Ask HN: How receptive would you be to cold emails? - totmore1254

What are some guidelines you guys think should be followed for sending out cold emails? Say I have a product and know who my potential customers are is it ok to send out cold emails or cold call them?
======
jeffmould
For the first time in my career I used a cold-email to solicit potential
customers a couple months ago. I sent out over 5000 emails in groups of about
200-300 a day. Each day I would change the email ever so slightly. Once I
started seeing decent results I started tweaking that email until finally I
was pretty much getting a 20-25% response rate on each group of emails I sent.
To be fair, the majority of these conversions were for our freemium service,
but still a signup is a signup and we can use that to market to them down the
road. Here is what I learned:

1\. Use the recipient's first name to address them. Make the email personal
and not "spammy".

2\. The shorter the email the better. Give the recipient just enough
information to make them want to click on your link or respond.

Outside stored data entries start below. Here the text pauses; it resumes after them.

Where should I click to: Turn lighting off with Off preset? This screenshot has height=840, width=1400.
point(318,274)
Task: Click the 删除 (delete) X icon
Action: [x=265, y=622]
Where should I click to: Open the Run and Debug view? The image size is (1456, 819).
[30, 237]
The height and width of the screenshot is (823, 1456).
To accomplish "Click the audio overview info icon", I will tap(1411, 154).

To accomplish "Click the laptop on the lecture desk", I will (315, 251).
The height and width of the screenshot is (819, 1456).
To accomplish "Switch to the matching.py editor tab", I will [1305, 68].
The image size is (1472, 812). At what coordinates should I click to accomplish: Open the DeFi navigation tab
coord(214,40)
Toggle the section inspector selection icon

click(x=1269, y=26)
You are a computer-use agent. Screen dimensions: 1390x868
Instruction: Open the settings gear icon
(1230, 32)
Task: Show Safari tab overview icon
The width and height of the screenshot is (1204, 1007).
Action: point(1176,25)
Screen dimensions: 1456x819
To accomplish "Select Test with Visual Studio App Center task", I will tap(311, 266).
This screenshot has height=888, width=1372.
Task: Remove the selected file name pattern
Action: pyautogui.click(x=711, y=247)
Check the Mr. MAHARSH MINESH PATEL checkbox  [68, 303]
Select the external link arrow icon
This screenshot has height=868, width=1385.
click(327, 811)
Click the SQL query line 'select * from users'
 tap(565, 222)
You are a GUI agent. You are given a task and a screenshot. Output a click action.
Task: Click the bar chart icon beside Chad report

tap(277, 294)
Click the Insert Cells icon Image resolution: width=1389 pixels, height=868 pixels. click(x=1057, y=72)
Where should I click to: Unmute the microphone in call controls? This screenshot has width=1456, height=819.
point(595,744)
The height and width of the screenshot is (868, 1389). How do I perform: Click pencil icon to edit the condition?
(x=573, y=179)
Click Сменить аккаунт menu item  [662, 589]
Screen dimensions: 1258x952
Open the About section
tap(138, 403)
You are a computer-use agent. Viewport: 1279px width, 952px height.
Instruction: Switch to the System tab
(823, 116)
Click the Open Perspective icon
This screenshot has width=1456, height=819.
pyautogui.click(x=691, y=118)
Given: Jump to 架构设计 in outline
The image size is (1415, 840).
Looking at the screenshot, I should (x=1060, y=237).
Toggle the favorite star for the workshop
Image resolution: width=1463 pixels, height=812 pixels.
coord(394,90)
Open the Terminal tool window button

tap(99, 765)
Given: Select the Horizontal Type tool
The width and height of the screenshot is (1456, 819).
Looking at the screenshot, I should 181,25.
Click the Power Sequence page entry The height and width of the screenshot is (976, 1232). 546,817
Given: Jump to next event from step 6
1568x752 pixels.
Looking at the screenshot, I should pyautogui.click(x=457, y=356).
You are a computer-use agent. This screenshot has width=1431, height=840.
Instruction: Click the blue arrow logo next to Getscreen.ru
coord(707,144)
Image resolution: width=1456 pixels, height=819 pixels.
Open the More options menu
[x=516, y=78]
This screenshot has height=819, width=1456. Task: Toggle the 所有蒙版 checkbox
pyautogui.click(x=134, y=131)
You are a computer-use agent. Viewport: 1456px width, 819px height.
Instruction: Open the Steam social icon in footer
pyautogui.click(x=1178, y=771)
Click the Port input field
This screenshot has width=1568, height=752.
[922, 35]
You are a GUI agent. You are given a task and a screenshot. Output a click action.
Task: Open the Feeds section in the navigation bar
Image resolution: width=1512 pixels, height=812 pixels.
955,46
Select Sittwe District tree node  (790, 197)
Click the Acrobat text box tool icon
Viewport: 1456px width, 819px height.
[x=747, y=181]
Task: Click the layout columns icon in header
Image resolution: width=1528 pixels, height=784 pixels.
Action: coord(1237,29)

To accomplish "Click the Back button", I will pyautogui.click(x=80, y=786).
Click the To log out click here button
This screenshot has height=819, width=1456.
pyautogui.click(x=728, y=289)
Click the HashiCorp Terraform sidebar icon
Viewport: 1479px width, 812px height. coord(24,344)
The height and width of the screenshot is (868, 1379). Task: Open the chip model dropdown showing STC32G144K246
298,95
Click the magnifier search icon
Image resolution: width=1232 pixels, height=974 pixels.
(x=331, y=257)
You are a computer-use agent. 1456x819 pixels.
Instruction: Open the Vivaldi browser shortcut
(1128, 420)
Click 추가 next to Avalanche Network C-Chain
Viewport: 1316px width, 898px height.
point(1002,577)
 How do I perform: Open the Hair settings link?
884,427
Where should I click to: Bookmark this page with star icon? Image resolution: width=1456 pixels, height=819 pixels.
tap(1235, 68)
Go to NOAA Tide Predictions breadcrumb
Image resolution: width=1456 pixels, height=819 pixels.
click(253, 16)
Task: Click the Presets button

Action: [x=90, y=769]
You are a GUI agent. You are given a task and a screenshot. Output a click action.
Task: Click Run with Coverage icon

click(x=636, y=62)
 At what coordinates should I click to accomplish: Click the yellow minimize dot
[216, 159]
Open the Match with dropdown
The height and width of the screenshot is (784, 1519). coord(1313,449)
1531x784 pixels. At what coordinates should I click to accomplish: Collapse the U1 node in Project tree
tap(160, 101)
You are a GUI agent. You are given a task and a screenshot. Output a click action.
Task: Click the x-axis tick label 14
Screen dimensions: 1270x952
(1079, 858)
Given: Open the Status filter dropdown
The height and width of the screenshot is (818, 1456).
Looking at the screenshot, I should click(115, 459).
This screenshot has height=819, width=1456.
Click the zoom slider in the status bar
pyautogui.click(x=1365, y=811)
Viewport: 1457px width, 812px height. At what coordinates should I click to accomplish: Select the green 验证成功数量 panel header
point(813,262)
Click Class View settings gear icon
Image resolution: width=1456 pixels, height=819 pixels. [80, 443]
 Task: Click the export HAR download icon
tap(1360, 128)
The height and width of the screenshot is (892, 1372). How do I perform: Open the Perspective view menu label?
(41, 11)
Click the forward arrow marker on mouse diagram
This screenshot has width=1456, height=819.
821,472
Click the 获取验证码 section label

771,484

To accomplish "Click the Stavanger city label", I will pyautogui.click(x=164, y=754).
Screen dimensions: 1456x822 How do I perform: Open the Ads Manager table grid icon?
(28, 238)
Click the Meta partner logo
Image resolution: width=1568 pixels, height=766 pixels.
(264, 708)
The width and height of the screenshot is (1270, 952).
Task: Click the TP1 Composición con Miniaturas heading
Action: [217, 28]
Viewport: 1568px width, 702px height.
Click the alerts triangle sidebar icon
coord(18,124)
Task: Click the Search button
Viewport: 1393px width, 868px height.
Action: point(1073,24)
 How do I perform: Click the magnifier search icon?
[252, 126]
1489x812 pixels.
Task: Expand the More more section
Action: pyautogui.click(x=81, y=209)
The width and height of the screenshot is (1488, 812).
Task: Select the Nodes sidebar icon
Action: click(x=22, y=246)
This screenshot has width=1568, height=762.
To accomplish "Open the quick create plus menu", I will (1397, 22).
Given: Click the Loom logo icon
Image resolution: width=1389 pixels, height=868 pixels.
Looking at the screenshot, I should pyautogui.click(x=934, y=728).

3\. I tracked everyone I sent an email to, by that I mean their name, their
company name, their phone number, their email, and their address. I used this
to my advantage by offering the recipient's the ability to simply respond to
the email with "add me" and I would put them into our system and send a
welcome email.

4\. Remove the hesitation for the recipient and do your best to tell them what
to do next. For example, if you want to set up a call with them, say something
like "I will contact you tomorrow at 1pm to discuss further." Now the burden
is on them to get out of talking to you.

5\. Give your full name, company details, and contact information. Don't just
sign the email with your first/last name.

I did find this article fairly helpful in structuring my email:

[http://www.inc.com/geoffrey-james/how-to-write-a-killer-
sale...](http://www.inc.com/geoffrey-james/how-to-write-a-killer-sales-
email.html)

------
hamoperator
I on occasion respond to cold emails and on occasion send them. My guidelines:

1\. Non click-baity descriptive subject line 2\. The person should add their
full name and contact information 3\. The email should address the recipient
by name 4\. There must be something in the email that is genuinely
personalized

As a recipient, I won't respond unless these 4 conditions are met. As a
sender, I won't send unless these 4 conditions are met AND I genuinely
understand the customers likely problem and have a relevant solution.